--- The problem ---
If you see a picture in the data below, omit it and copy the rest exactly.

--- The records ---
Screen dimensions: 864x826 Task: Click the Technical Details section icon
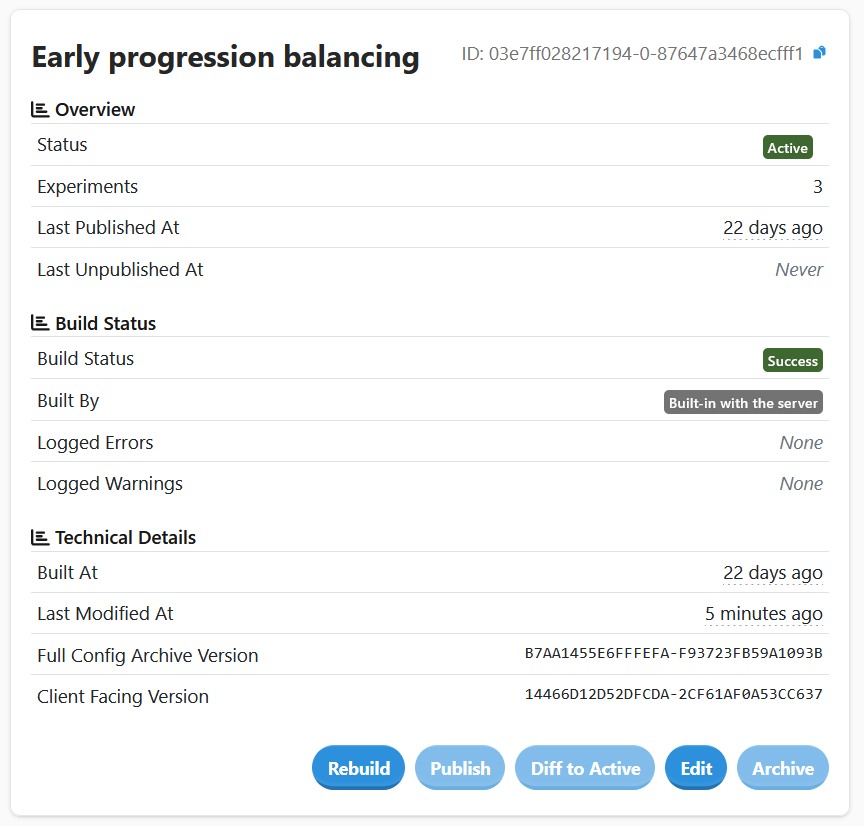click(x=40, y=537)
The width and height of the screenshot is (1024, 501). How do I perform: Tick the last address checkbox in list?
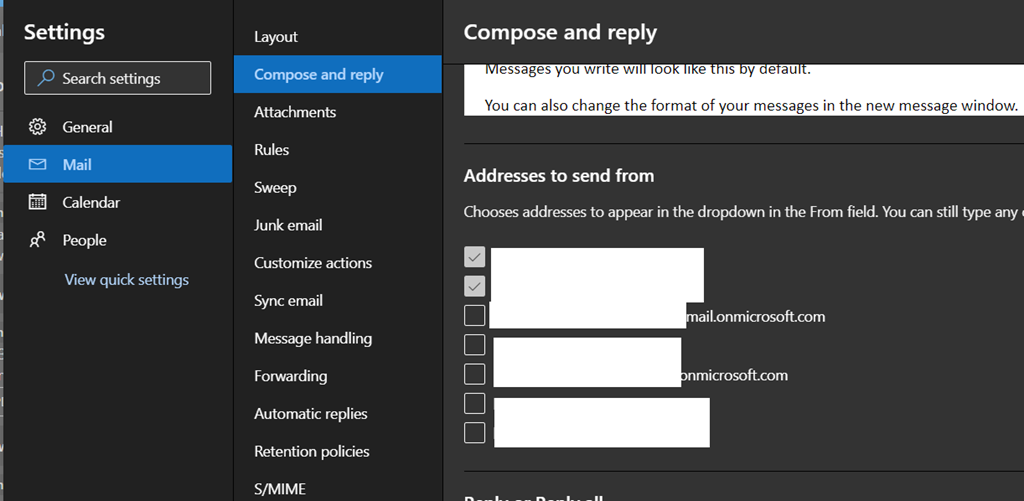pos(475,432)
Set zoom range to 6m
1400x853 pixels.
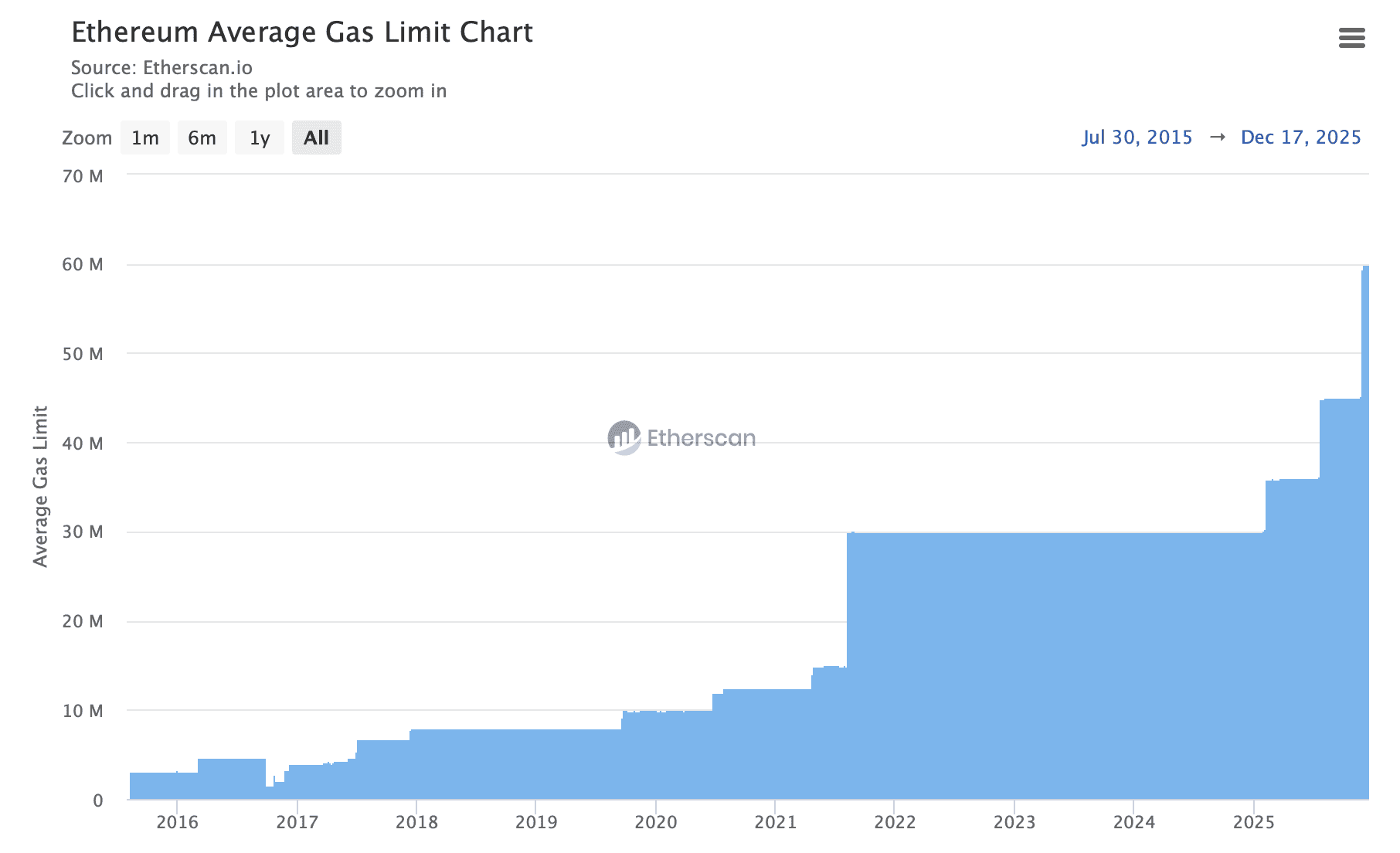coord(202,138)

--- Response to this task ---
Screen dimensions: 864x826 Task: Click the Technical Details section icon
click(x=40, y=537)
The width and height of the screenshot is (1024, 501). How do I perform: Tick the last address checkbox in list?
pos(475,432)
Set zoom range to 6m
1400x853 pixels.
coord(202,138)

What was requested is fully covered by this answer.